What the task asks> Retype, word for word, every line of the records below starting at the one that contains "Searching For Chet Baker (399, 716)" and ending at the one that contains "Video Music Box (351, 2533)"; include both of those lines and nothing more.
Segment Open
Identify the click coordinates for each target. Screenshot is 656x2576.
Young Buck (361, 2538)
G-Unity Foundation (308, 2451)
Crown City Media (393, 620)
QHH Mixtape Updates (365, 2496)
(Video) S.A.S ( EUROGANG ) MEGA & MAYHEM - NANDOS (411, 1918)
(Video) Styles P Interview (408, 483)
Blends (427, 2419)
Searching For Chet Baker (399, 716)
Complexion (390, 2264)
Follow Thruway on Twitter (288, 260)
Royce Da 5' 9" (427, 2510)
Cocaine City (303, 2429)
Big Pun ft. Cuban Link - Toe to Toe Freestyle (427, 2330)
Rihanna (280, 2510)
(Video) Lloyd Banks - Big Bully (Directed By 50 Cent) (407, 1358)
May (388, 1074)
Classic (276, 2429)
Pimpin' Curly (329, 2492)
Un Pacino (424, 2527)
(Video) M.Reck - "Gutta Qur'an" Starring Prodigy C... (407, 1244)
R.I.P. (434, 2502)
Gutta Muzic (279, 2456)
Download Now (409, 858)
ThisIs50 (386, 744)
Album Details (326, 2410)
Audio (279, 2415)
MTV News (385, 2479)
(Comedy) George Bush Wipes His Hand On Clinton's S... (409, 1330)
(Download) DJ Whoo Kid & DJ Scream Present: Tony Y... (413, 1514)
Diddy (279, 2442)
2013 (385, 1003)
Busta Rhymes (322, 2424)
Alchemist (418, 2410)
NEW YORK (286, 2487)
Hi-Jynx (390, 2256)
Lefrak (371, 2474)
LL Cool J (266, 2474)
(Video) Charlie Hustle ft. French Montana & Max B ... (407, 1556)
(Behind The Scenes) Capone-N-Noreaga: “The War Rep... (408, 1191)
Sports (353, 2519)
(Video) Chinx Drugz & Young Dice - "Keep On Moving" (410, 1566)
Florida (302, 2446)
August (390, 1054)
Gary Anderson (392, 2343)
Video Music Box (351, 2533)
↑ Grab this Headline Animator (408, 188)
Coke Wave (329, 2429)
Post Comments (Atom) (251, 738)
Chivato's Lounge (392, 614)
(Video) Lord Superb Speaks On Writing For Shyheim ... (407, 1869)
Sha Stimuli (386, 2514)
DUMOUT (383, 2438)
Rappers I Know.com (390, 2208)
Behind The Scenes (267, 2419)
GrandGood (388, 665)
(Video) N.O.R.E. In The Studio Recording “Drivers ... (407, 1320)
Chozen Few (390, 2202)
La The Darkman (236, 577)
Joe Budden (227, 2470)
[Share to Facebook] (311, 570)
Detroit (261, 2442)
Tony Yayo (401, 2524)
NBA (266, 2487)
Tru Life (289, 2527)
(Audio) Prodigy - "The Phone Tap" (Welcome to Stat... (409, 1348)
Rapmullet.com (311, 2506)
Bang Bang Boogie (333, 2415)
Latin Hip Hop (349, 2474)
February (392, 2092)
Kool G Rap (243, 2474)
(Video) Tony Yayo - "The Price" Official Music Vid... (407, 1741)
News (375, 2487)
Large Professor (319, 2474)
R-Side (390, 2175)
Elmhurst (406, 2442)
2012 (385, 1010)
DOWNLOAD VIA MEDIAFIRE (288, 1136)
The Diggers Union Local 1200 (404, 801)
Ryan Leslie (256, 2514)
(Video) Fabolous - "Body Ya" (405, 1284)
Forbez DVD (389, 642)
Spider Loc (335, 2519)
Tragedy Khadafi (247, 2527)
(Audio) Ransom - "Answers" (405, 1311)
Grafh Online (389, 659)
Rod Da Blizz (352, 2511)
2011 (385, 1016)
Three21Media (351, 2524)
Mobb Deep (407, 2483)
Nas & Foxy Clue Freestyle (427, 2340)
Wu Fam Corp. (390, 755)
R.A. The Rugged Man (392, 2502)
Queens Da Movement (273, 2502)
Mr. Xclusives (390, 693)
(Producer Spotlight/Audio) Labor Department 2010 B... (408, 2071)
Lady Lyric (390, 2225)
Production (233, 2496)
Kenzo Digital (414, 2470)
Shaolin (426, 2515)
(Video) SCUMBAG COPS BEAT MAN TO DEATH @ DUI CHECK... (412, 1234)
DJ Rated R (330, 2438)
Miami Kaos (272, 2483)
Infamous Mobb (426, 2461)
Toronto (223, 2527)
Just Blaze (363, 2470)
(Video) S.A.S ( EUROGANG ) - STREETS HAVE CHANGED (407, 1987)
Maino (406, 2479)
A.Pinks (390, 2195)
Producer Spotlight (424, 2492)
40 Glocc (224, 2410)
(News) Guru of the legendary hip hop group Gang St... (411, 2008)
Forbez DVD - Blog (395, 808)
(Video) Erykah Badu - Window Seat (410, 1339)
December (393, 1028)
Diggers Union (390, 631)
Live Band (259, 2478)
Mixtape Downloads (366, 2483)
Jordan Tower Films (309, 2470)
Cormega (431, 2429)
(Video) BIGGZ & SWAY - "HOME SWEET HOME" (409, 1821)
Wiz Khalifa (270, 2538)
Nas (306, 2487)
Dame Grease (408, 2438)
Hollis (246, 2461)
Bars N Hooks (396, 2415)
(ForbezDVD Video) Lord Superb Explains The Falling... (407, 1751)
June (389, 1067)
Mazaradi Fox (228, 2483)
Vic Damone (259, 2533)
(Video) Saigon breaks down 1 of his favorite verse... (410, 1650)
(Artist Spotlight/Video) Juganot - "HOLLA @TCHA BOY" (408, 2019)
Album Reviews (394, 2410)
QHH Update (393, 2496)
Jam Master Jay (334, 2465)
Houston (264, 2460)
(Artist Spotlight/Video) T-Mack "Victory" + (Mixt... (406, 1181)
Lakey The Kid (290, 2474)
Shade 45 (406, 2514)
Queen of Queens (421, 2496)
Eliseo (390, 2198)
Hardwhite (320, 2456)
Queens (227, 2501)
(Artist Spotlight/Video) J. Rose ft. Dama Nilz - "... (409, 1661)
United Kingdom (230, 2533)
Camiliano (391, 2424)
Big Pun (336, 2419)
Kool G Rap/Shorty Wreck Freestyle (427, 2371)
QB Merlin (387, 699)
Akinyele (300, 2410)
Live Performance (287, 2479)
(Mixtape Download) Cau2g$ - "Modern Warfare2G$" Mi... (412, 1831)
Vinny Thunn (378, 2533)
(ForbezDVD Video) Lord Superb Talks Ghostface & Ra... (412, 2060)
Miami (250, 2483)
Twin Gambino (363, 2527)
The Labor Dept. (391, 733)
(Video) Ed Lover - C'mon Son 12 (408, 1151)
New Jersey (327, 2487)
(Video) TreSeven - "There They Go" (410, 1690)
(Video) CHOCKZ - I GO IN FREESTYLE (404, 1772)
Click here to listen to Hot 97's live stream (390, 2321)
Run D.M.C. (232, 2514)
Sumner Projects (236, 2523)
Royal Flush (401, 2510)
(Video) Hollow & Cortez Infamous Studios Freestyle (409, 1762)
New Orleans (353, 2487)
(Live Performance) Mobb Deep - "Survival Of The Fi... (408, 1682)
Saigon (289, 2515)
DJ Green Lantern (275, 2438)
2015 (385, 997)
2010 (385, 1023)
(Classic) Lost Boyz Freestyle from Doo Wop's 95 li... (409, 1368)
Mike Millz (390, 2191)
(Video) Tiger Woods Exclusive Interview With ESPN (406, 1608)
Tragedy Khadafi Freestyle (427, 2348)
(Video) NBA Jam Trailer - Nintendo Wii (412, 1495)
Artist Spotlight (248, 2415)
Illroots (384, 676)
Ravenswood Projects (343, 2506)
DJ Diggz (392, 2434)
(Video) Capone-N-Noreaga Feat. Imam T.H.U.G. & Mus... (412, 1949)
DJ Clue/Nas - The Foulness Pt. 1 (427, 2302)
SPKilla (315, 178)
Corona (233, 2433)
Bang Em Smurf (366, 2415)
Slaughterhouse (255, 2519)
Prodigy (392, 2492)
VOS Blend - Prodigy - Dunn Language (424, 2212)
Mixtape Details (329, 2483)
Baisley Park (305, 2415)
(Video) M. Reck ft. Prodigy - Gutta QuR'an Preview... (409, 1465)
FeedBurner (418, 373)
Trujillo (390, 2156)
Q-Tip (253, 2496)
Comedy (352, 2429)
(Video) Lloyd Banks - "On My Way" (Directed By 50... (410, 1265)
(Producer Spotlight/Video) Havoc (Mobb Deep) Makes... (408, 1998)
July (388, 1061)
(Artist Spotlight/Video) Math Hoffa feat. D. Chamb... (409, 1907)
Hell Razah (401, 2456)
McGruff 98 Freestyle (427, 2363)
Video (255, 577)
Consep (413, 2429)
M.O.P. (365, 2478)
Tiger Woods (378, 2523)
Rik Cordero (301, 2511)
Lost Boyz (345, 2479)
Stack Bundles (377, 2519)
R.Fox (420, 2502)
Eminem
Segment Closed
Exercise result>
Searching For Chet Baker (399, 716)
Complexion (390, 2264)
Follow Thruway on Twitter (288, 260)
Royce Da 5' 9" (427, 2510)
Cocaine City (303, 2429)
Big Pun ft. Cuban Link - Toe to Toe Freestyle (427, 2330)
Rihanna (280, 2510)
(Video) Lloyd Banks - Big Bully (Directed By 50 Cent) (407, 1358)
May (388, 1074)
Classic (276, 2429)
Pimpin' Curly (329, 2492)
Un Pacino (424, 2527)
(Video) M.Reck - "Gutta Qur'an" Starring Prodigy C... (407, 1244)
R.I.P. (434, 2502)
Gutta Muzic (279, 2456)
Download Now (409, 858)
ThisIs50 (386, 744)
Album Details (326, 2410)
Audio (279, 2415)
MTV News (385, 2479)
(Comedy) George Bush Wipes His Hand On Clinton's S... (409, 1330)
(Download) DJ Whoo Kid & DJ Scream Present: Tony Y... (413, 1514)
Diddy (279, 2442)
2013 (385, 1003)
Busta Rhymes (322, 2424)
Alchemist (418, 2410)
NEW YORK (286, 2487)
Hi-Jynx (390, 2256)
Lefrak (371, 2474)
LL Cool J (266, 2474)
(Video) Charlie Hustle ft. French Montana & Max B ... (407, 1556)
(Behind The Scenes) Capone-N-Noreaga: “The War Rep... (408, 1191)
Sports (353, 2519)
(Video) Chinx Drugz & Young Dice - "Keep On Moving" (410, 1566)
Florida (302, 2446)
August (390, 1054)
Gary Anderson (392, 2343)
Video Music Box (351, 2533)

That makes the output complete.